# Instructions to follow
A word-for-word copy of the entries is needed, and it should contain no images.

[Saved entries]
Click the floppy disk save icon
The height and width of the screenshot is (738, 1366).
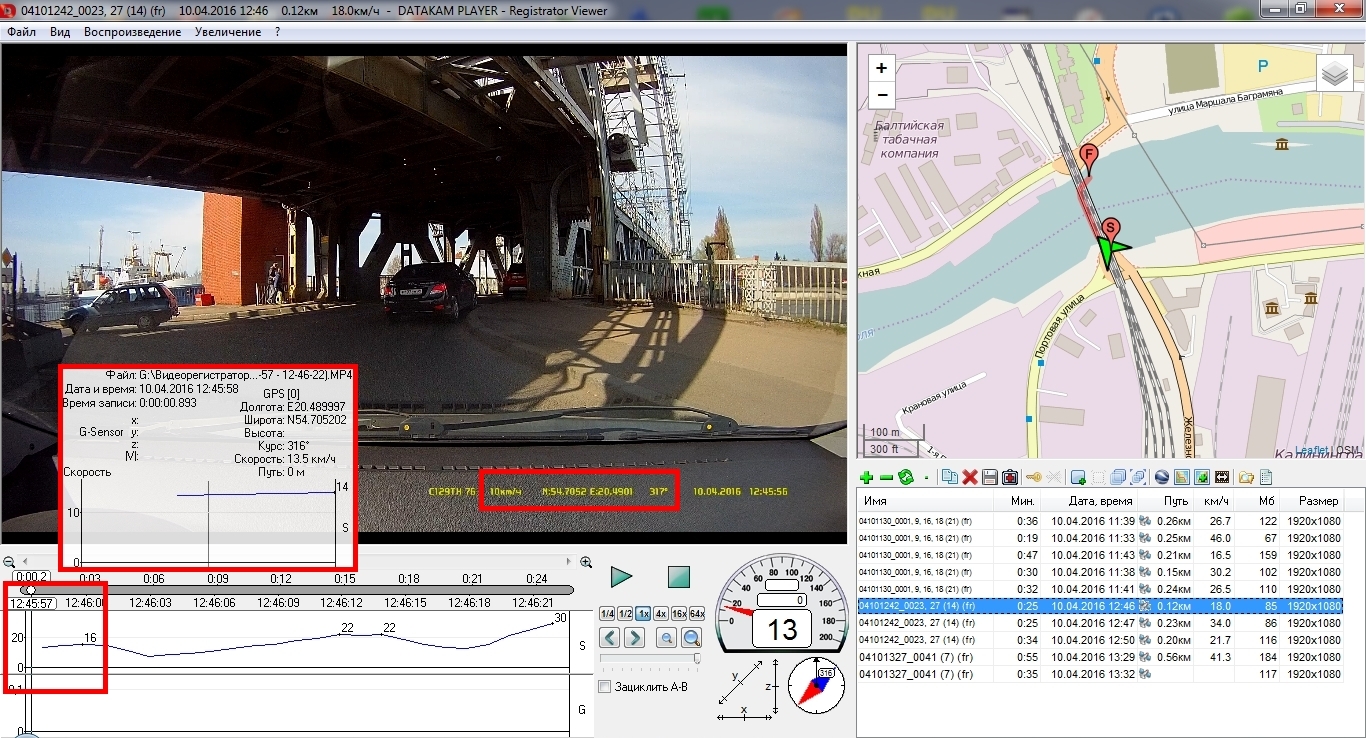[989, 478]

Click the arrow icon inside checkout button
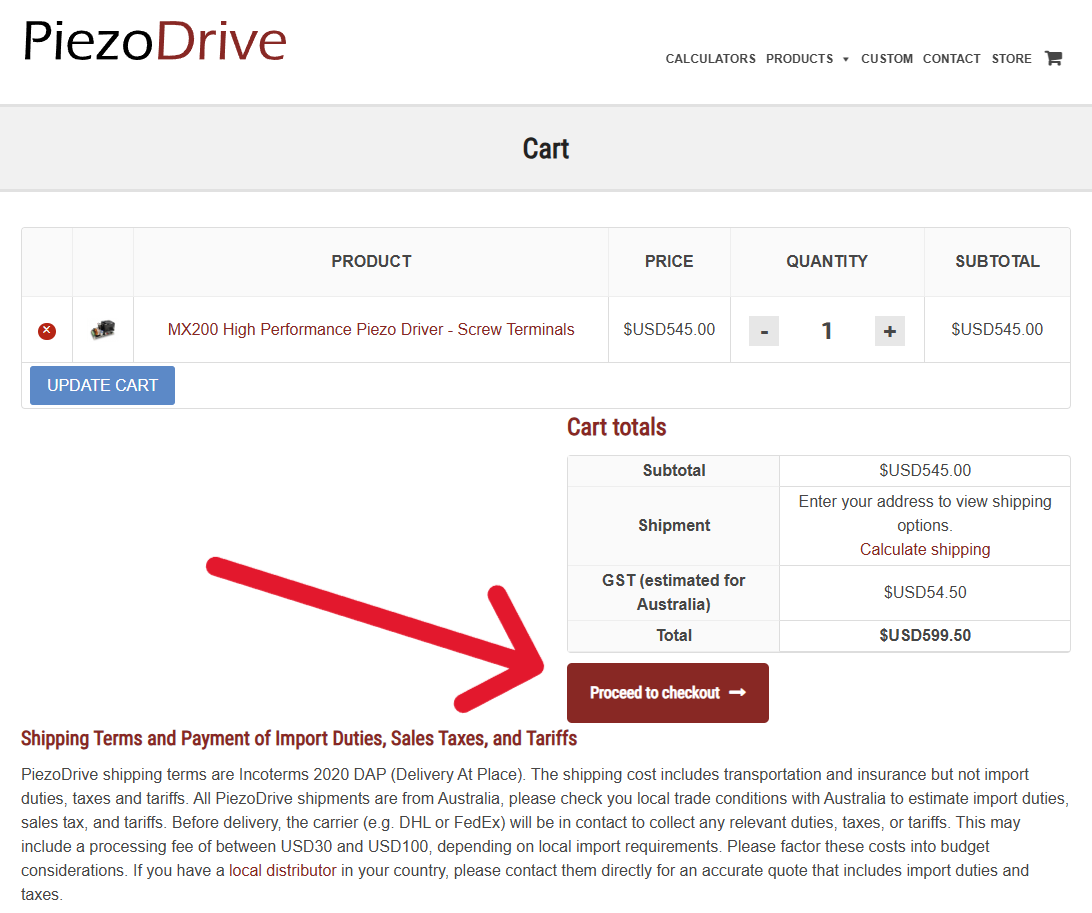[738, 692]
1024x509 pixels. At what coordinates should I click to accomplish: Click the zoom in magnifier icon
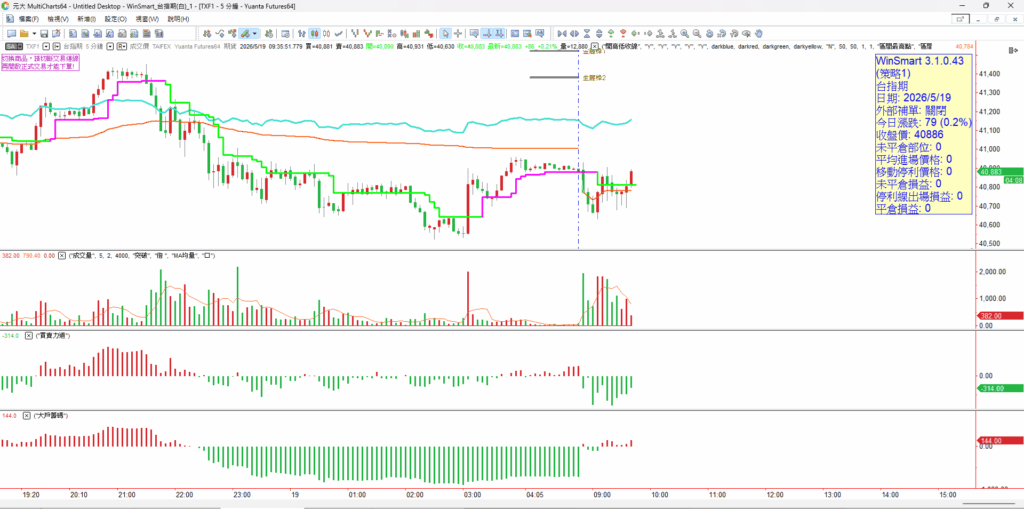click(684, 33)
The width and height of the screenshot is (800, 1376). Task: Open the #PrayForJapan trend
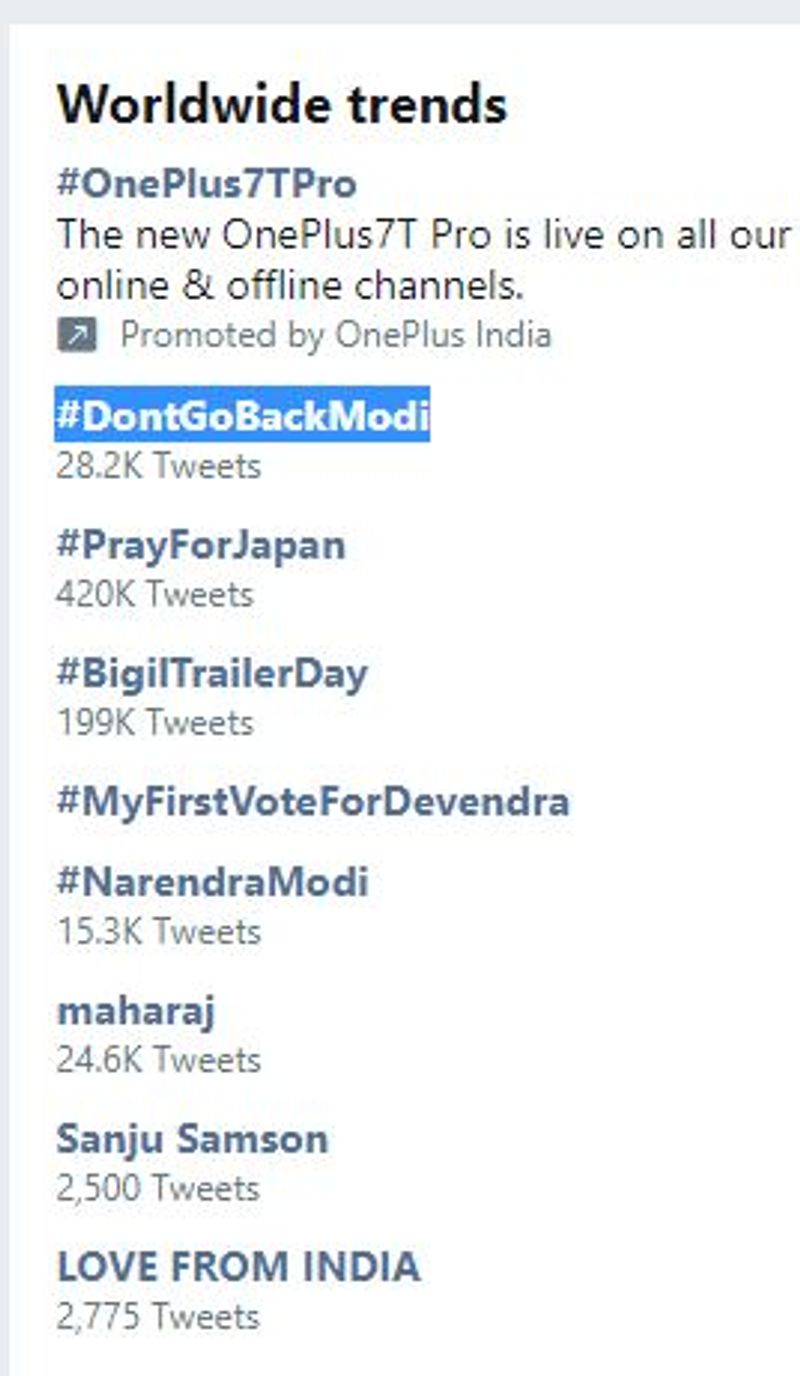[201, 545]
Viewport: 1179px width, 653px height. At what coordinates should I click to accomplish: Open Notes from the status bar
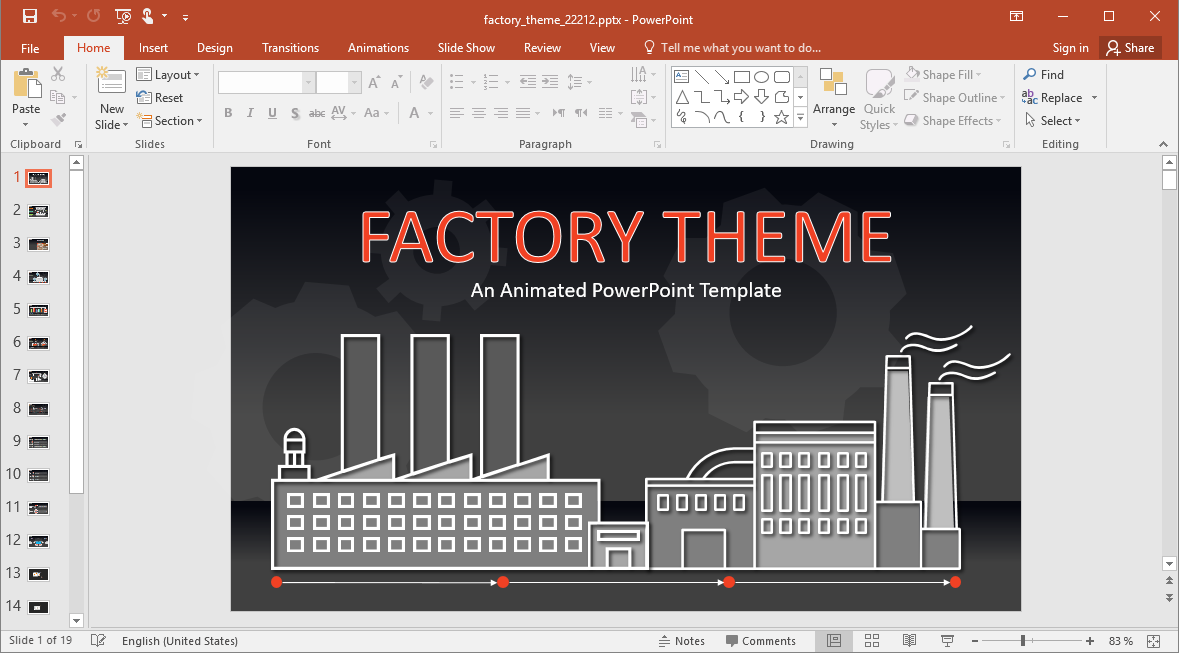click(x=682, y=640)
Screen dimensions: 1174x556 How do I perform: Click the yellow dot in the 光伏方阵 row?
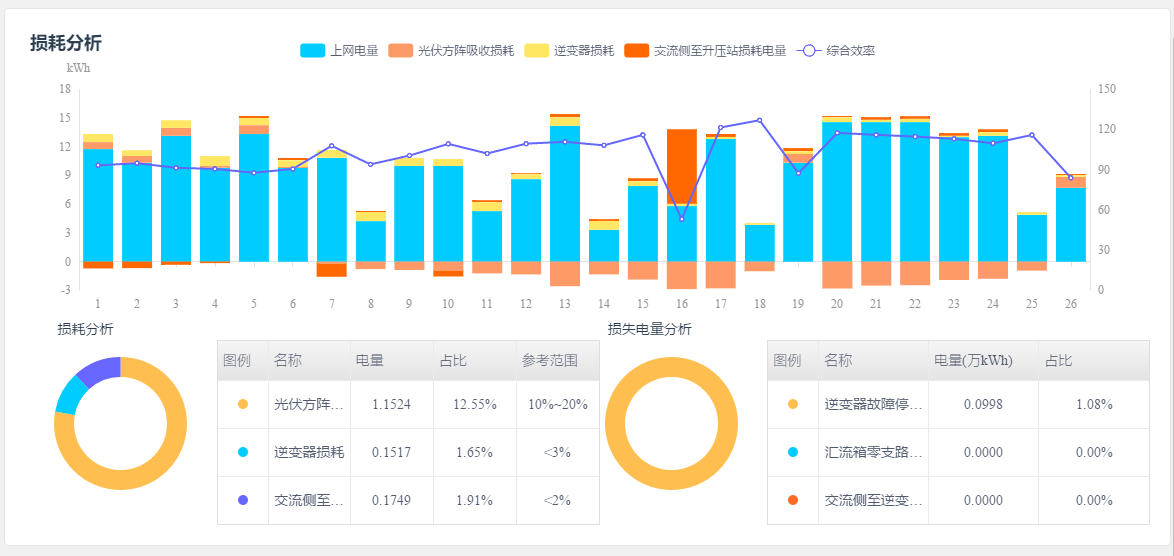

# Answer to the problem
Click the floppy disk save icon
The height and width of the screenshot is (738, 1366).
[989, 478]

Click the arrow icon inside checkout button
[738, 692]
1024x509 pixels. At what coordinates should I click to accomplish: Click the zoom in magnifier icon
click(684, 33)
The width and height of the screenshot is (800, 1376). Task: Open the #PrayForJapan trend
[201, 545]
Viewport: 1179px width, 653px height. At what coordinates should I click to accomplish: Open Notes from the status bar
click(x=682, y=640)
Screen dimensions: 1174x556 How do I perform: Click the yellow dot in the 光伏方阵 row?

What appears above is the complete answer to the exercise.